# Preprocessing

* Read the picture files
* Decode JPEG content to RGB pixels
* Convert this into floating tensors
* Rescale pixel values (between 0 to 255) to [0,1] interval.

In [5]:
import matplotlib.pyplot as plt
import numpy as np
import tensorflow as tf
#import tensorflow_datasets as tfds

from tensorflow.keras import layers

# Simple Model

In [7]:
def linear_model():
    model = tf.keras.models.Sequential()
    model.add(tf.keras.layers.InputLayer(input_shape=[HEIGHT, WIDTH, 3], name='image'))
    model.add(tf.keras.layers.Flatten(data_format="channels_last"))
    # We want to have a simple linear model so we have 
    # no activation function. 
    model.add(tf.keras.layers.Dense(units=NCLASSES, activation=None))
    return model

# Keras Preprocessing + Augmentation using ImageDataGenerator



- Rescale is a value by which we will multiply the data before any other processing. Our original images consist in RGB coefficients in the 0-255, but such values would be too high for our models to process (given a typical learning rate), so we target values between 0 and 1 instead by scaling with a 1/255. factor.


In [6]:
# Preprocessing using ImageDataGenerator - this is just a showcase what we can do with imagedatagenerator

tf.keras.preprocessing.image.ImageDataGenerator(
    featurewise_center=False, samplewise_center=False,
    featurewise_std_normalization=False, samplewise_std_normalization=False,
    zca_whitening=False, zca_epsilon=1e-06, rotation_range=0, width_shift_range=0.0,
    height_shift_range=0.0, brightness_range=None, shear_range=0.0, zoom_range=0.0,
    channel_shift_range=0.0, fill_mode='nearest', cval=0.0,
    horizontal_flip=False, vertical_flip=False, rescale=None,
    preprocessing_function=None, data_format=None, validation_split=0.0, dtype=None
)

<keras.preprocessing.image.ImageDataGenerator at 0x29e40cd60>

In [None]:
# we could maybe use this as follows: 

from keras.preprocessing.image import ImageDataGenerator, array_to_img, img_to_array, load_img

# flow_from_directory : Takes the path to a directory & generates batches of augmented data.
# use "rescale" to scale array of original image pixel values to be between [0,1] and specify the parameter rescale=1./255.
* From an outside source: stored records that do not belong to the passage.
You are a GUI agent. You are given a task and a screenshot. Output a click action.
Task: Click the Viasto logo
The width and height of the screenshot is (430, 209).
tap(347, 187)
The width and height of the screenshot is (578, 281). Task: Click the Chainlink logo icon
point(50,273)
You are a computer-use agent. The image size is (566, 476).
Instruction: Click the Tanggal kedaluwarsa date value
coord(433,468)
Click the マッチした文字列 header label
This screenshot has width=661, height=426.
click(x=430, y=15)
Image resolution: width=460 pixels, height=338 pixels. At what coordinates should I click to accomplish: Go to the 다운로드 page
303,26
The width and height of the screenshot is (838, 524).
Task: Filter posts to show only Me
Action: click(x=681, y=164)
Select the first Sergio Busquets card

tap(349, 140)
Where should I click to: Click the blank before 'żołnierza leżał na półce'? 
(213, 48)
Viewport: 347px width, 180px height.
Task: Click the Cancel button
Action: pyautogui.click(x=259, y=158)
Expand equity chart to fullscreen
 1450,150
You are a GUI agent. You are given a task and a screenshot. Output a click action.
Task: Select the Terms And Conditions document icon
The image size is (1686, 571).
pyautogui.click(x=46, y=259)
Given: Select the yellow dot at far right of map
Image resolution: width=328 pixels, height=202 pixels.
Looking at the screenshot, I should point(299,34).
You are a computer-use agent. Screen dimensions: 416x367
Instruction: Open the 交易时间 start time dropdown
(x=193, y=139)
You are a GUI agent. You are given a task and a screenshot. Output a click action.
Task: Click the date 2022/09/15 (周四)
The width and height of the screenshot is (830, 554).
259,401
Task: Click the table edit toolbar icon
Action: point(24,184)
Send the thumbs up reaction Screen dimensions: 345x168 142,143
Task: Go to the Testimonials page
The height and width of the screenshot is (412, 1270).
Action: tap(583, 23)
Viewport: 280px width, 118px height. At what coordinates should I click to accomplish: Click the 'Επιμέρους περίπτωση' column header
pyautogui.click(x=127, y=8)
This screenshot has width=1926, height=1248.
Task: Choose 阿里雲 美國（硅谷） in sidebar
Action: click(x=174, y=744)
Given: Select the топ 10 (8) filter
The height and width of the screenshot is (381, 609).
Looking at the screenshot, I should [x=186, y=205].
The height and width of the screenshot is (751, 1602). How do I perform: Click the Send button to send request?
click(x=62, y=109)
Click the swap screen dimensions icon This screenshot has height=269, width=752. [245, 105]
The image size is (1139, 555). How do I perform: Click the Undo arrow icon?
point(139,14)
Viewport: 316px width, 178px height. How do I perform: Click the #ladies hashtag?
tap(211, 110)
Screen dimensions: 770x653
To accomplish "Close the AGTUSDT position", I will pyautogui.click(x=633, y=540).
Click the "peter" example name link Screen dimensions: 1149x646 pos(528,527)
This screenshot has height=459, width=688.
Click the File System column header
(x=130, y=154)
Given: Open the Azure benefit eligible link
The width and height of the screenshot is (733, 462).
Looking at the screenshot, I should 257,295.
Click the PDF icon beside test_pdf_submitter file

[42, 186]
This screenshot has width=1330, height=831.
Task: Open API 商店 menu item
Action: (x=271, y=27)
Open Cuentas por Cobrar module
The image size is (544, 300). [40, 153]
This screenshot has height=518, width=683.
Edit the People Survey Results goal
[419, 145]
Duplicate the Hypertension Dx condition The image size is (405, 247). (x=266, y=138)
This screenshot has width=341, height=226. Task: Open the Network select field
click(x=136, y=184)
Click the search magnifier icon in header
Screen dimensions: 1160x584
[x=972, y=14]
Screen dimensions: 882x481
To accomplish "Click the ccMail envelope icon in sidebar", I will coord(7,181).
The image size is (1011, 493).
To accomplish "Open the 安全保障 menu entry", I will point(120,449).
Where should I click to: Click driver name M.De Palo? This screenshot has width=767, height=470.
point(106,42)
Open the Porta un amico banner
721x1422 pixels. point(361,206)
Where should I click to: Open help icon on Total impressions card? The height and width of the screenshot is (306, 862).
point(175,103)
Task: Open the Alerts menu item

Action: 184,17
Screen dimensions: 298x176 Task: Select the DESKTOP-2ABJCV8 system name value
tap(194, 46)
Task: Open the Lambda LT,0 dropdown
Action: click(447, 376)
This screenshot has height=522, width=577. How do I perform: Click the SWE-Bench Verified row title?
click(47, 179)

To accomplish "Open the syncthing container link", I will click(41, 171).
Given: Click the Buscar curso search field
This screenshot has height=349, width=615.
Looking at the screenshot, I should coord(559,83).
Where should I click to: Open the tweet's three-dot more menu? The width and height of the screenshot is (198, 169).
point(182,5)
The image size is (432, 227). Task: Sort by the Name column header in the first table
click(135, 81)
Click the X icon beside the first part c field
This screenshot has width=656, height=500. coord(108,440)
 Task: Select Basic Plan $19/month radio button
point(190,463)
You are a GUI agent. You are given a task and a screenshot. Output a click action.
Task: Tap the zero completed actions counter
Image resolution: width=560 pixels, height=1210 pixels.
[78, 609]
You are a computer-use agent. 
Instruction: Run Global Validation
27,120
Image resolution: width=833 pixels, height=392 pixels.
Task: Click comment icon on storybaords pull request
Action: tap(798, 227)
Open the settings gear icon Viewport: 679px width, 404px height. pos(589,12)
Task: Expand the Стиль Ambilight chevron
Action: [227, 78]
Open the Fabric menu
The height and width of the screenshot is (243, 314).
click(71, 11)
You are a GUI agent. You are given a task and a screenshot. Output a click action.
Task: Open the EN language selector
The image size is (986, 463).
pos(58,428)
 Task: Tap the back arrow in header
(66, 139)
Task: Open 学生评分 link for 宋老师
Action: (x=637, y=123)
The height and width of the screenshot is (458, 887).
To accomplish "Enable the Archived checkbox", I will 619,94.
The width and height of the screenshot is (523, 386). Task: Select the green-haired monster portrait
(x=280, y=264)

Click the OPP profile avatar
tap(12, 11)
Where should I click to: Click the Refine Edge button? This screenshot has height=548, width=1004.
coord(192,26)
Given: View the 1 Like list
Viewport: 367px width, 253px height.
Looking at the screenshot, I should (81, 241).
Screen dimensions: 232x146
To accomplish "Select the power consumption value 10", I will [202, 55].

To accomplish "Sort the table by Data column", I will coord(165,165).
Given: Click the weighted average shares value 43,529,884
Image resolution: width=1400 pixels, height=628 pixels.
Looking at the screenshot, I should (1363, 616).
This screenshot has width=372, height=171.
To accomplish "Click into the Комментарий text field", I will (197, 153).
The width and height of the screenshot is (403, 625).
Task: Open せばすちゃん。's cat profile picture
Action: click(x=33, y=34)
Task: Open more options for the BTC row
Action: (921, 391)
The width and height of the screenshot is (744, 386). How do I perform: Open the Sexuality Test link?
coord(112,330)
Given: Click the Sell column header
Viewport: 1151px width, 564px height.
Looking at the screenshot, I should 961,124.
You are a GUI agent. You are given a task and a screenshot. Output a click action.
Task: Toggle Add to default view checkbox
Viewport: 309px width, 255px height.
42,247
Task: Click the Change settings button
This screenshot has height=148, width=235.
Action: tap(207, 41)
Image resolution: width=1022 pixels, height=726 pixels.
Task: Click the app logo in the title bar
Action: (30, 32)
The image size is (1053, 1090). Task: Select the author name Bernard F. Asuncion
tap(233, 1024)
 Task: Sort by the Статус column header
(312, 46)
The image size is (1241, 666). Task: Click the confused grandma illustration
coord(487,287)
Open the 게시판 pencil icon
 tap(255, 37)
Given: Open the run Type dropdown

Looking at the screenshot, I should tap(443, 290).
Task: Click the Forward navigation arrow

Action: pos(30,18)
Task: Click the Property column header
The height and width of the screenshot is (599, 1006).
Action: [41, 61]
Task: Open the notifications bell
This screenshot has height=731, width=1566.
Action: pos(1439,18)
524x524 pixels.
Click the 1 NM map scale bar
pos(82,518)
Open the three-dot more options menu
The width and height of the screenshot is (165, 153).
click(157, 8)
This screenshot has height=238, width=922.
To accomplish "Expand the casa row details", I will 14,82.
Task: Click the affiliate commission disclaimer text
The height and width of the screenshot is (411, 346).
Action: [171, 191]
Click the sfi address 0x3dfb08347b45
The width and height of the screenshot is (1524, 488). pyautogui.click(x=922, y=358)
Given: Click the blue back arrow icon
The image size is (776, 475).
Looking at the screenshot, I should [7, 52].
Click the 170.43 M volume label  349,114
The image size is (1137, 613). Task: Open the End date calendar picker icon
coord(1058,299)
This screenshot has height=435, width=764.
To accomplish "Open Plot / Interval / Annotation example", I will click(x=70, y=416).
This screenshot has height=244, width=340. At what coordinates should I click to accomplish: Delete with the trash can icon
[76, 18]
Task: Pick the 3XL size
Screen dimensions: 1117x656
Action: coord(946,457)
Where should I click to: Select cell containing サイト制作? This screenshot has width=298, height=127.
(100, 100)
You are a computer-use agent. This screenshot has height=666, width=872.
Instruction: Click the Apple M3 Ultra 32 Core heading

def read_and_preprocess(test_datagen, train_datagen, augment_randomly=False):
    if augment_randomly=False
        train_datagen = ImageDataGenerator(
                rotation_range=40,
                width_shift_range=0.2,
                height_shift_range=0.2,
                rescale=1./255,
                shear_range=0.2,
                zoom_range=0.2,
                horizontal_flip=True,
                fill_mode='nearest')

        test_datagen = ImageDataGenerator(rescale=1./255)
    
    else:
        train_datagen = ImageDataGenerator(rescale=1./255)
        test_datagen = ImageDataGenerator(rescale=1./255)
        
    return train_datagen, test_datagen

# this is a generator that will read pictures found in
# subfolers of 'data/train', and indefinitely generate
# batches of augmented image data

def generate_augmented_image(train_datagen, test_datagen, augment_randomly=False): 
     if augment_randomly=False
        train_generator = train_datagen.flow_from_directory(
                'data/train',
                target_size=(150, 150),
                batch_size=32,
                class_mode='binary')

        validation_generator = test_datagen.flow_from_directory(
                'data/validation',
                target_size=(150, 150),
                batch_size=32,
                class_mode='binary')
        
        test_generator = test_datagen.flow_from_directory(
                'data/validation',
                target_size=(150, 150),
                batch_size=32,
                class_mode='binary')
        else:
            

    return generate_augmented_image(train_generator,  validation_generator,test_generator)
        

# Simple Model (Training) -- needs Update--

In [9]:
def train_and_evaluate(model, batch_size):
    
    model.compile(
        optimizer="adam", 
        # The model outputs one-hot-encoded logits, so we need
        # use the sparse version of the crossentropy loss.
        loss=tf.keras.losses.CategoricalCrossentropy(from_logits=True),
        metrics=['accuracy']
    )
    
    dataset = image_modeling.load_dataset(TRAIN_PATH, batch_size)                                 #update this 
    eval_dataset = image_modeling.load_dataset(EVAL_PATH, batch_size, training=False)             #update this
    
    log_dir = "logs/fit/" + datetime.datetime.now().strftime("%Y%m%d-%H%M%S")
    tensorboard_callback = tf.keras.callbacks.TensorBoard(log_dir=log_dir, histogram_freq=1)

    model.fit(
        train_generator, 
        validation_data=validation_generator,
        steps_per_epoch=TRAINING_STEPS, 
        epochs=10,
        callbacks=[tensorboard_callback],
        model.save_weights('first_try.h5')  # always save your weights after training or during training
    )
    
    
    return model

Let us use Tensorboard to monitor our results:

In [None]:
%tensorboard --logdir logs/fit

In [None]:
# Write a testing function.
def test(model):
    
    test_dataset = image_modeling.load_dataset(TEST_PATH, batch_size=1, training=False)
    model.evaluate(test_dataset)

In [None]:
# Call the testing function for our model
test(model)